[Dataset items]
- - -
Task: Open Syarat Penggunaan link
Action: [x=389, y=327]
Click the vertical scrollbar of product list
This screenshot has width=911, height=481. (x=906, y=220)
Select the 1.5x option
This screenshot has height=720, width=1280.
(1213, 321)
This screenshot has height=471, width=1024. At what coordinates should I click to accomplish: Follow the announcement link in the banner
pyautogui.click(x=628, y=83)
- - -
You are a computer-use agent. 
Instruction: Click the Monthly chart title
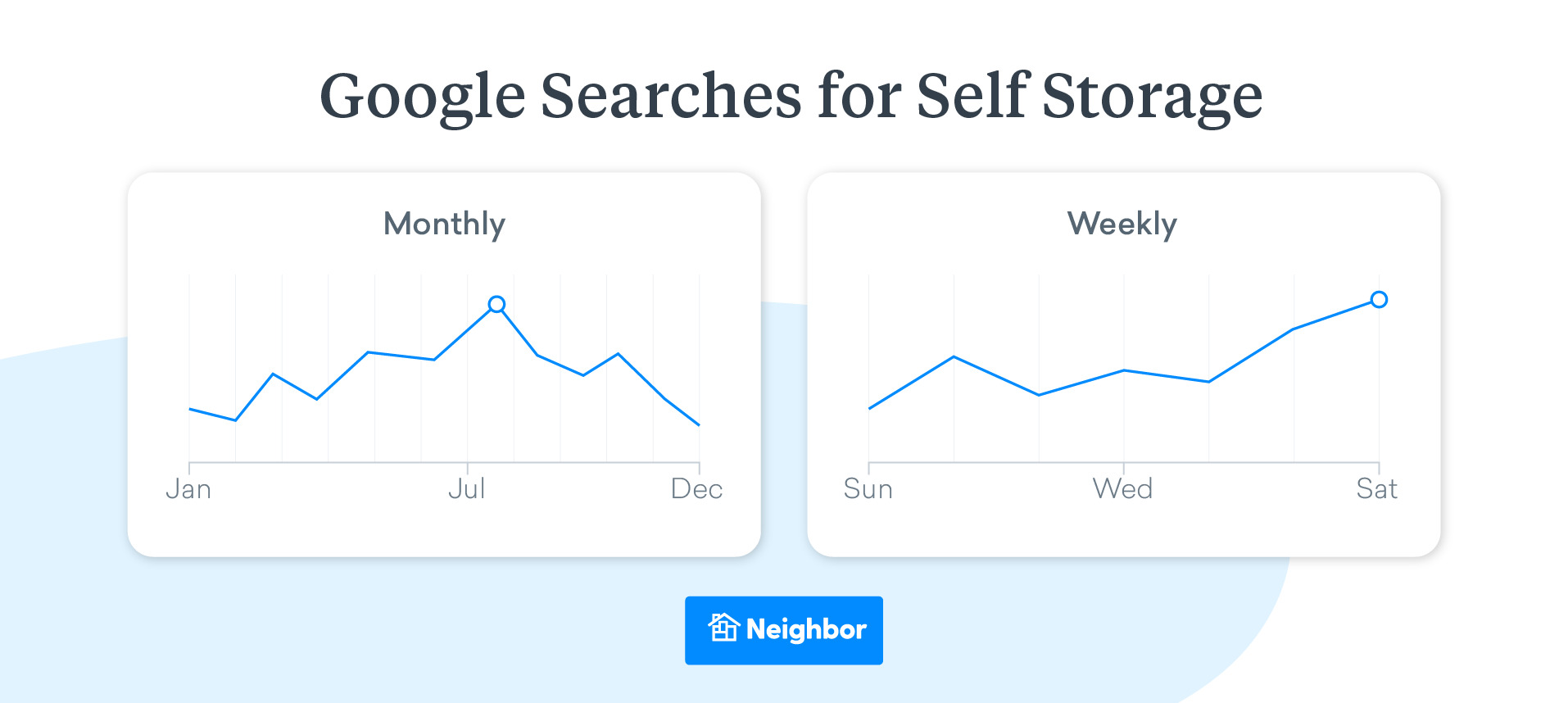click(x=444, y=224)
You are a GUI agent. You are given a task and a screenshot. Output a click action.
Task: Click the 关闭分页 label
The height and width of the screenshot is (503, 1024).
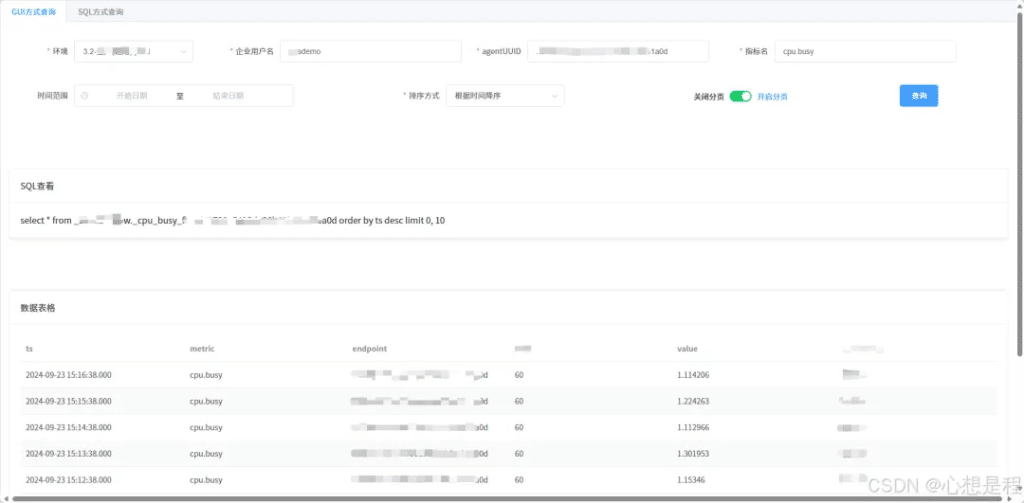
- - -
TASK REQUIREMENTS:
Rewrite the records from the line with "You are a computer-use agent." to the line with "The height and", swapping "Monthly" for "Weekly" and changing nothing else. Leave the pictures out of your answer.

ANSWER FOR THIS EXERCISE:
You are a computer-use agent. 
Instruction: Click the Weekly chart title
click(x=444, y=224)
You are a GUI agent. You are given a task and a screenshot. Output a click action.
Task: Click the 关闭分页 label
The height and width of the screenshot is (503, 1024).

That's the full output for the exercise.